Back in 2010 my family and I moved to Nashville so that I could take a new ministry position. We placed our home for sale in the Dallas/Ft. Worth metroplex, and it took almost 10 months before we got our first offer. Our house was on a cul-de-sac, close to the high school, and in a nice neighborhood.
Our realtor surprised us with his assessment of our home: it was too cluttered! He urged us to put some furniture in storage and declutter the house. Declutter?! My wife was none to happy with him for calling her house “cluttered.” It was really off-putting.
But when we really got honest with ourselves, we agreed the house needed to be de-cluttered. We’d grown so used to seeing the house full of “stuff,” it just didn’t register to us any more.

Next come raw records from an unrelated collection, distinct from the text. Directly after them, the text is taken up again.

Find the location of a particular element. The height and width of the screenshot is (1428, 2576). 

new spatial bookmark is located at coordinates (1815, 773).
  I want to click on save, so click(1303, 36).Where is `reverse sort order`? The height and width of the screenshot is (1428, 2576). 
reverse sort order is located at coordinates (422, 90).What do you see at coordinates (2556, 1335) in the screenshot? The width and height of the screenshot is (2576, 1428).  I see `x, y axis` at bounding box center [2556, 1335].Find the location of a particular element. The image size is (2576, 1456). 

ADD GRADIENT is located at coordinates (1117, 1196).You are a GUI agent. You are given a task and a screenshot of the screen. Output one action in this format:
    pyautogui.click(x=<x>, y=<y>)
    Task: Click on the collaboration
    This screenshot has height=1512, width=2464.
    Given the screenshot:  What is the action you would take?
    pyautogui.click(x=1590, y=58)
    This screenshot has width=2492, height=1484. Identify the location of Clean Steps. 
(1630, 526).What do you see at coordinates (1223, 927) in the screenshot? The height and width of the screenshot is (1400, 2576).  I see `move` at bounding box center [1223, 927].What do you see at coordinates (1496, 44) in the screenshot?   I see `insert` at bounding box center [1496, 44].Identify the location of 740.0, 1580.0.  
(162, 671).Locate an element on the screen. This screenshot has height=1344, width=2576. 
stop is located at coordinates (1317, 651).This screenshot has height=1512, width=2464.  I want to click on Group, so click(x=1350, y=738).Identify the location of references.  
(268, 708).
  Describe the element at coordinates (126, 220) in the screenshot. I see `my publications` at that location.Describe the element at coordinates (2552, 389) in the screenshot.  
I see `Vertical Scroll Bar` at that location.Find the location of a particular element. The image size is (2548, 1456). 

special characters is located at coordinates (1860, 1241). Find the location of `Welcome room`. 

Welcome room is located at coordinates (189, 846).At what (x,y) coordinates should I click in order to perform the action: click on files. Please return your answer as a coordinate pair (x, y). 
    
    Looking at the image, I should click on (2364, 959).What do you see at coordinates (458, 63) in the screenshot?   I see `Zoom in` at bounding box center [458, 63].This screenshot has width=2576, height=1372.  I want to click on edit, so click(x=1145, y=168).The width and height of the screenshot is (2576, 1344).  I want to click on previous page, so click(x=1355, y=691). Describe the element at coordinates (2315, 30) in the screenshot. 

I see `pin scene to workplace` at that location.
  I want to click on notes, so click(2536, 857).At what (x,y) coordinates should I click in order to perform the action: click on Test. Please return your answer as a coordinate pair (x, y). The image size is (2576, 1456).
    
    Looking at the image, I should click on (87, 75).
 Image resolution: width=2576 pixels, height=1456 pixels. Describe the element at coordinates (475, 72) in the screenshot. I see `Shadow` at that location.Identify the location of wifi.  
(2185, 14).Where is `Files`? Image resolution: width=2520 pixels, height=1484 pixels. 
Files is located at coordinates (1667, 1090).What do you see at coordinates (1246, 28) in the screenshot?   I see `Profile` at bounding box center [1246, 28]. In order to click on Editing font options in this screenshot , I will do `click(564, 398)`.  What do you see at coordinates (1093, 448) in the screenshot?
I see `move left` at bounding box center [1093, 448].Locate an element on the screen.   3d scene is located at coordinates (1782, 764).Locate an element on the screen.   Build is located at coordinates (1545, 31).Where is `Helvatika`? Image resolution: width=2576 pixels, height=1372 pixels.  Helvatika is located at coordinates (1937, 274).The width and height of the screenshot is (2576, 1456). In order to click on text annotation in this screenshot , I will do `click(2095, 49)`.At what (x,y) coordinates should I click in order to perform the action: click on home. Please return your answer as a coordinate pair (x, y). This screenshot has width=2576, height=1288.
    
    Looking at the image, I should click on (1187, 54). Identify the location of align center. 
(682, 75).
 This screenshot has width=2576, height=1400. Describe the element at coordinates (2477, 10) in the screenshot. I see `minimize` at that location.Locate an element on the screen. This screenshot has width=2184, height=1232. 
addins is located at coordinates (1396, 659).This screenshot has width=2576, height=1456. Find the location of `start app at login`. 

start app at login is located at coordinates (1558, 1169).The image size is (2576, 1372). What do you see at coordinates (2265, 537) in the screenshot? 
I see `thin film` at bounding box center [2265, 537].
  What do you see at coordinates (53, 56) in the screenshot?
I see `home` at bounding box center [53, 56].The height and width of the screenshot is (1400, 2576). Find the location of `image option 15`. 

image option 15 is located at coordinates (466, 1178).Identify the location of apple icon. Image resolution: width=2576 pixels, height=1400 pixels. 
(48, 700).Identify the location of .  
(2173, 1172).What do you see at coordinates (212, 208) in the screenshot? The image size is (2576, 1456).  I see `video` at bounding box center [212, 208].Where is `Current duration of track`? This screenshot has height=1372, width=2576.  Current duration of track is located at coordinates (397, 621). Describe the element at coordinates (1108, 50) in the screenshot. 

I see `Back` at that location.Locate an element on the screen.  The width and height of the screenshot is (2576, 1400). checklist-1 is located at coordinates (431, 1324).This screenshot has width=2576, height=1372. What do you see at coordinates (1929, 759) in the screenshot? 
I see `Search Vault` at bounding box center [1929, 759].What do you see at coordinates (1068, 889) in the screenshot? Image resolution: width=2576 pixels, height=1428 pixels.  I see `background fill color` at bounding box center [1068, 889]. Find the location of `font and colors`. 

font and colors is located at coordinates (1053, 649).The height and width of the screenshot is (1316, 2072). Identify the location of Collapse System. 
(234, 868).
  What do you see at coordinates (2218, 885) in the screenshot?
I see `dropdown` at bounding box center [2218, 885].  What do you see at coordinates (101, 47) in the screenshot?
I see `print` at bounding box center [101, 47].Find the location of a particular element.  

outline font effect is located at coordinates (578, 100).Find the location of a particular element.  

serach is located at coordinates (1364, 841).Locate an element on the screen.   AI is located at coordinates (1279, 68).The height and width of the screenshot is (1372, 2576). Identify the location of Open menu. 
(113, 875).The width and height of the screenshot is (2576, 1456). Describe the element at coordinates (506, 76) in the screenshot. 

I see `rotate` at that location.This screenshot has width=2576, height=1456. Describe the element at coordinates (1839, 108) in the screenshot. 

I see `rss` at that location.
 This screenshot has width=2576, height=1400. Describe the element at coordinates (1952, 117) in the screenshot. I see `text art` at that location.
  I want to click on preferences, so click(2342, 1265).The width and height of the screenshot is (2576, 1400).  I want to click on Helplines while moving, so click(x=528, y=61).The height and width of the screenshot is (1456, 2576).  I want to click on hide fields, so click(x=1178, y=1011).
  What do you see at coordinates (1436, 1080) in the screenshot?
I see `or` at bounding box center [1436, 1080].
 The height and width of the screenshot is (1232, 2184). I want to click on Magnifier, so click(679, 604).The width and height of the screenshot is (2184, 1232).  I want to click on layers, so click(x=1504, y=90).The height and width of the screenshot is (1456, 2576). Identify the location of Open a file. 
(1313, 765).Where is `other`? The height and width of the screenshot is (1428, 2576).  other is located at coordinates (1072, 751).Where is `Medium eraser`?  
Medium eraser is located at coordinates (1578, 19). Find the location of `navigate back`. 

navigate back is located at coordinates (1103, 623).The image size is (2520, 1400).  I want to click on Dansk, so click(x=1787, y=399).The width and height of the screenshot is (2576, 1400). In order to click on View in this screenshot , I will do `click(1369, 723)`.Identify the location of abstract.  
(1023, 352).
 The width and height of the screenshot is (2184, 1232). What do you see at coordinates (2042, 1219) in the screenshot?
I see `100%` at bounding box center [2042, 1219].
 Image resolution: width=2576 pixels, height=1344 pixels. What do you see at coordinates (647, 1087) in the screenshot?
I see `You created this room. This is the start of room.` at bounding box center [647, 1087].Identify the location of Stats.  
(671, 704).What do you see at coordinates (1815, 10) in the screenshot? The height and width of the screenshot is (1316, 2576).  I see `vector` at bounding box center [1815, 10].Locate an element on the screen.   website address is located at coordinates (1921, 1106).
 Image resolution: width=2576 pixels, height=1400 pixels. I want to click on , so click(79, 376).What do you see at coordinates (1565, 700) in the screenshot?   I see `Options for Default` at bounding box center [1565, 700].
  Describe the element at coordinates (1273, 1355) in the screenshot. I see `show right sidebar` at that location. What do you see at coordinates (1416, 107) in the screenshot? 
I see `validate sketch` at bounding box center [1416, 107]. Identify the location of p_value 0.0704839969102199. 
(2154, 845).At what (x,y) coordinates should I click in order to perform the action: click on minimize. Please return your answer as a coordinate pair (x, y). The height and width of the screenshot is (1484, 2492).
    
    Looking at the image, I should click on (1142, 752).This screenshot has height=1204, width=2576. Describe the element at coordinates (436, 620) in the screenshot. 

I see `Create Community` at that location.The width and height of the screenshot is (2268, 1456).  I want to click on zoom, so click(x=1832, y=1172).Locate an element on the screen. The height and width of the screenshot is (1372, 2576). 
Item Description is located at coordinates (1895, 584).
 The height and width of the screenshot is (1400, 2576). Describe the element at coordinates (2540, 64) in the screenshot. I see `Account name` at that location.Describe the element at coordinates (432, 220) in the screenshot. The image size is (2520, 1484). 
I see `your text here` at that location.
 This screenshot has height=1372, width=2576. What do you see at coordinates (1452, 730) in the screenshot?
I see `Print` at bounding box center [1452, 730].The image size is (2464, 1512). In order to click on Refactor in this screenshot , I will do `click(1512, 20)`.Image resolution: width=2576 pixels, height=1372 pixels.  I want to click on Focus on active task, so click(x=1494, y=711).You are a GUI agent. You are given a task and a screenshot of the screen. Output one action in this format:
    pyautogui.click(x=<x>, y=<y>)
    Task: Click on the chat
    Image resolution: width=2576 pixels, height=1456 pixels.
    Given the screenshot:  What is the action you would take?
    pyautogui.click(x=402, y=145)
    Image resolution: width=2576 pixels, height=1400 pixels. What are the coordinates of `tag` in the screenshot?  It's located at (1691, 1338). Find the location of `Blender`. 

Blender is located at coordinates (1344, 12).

We’d grown blind to the true condition of our house.
The same can be true of Sunday School rooms on a church campus. We overlook the coffee stain in the carpet. Our rooms have mismatched chairs. Things are stacked over in the corner of the room. The paint on the door post is chipped. The room needs a new coat of paint. And then there is that crushed velvet picture of Jesus and the Last Supper that someone donated years ago. Rest assured that your first-time guests see all of these things. You’ve grown accustomed to them, but they stick out like a sore thumb to potential group members.
The next time you are on your church campus, take note of the following:
- Is there a sign on your classroom door that clearly tells guests what group meets in your classroom?
- Do all the chairs in your room match?
- Does your marker board need a good, thorough cleaning?
- Are there any stains in your carpet? How about runs in the carpet?
- Are all of your light fixtures working?
Try and see your meeting space through the eyes of a guest – and then take action. What do you need to address quickly? What are your guests seeing when they come to your classroom?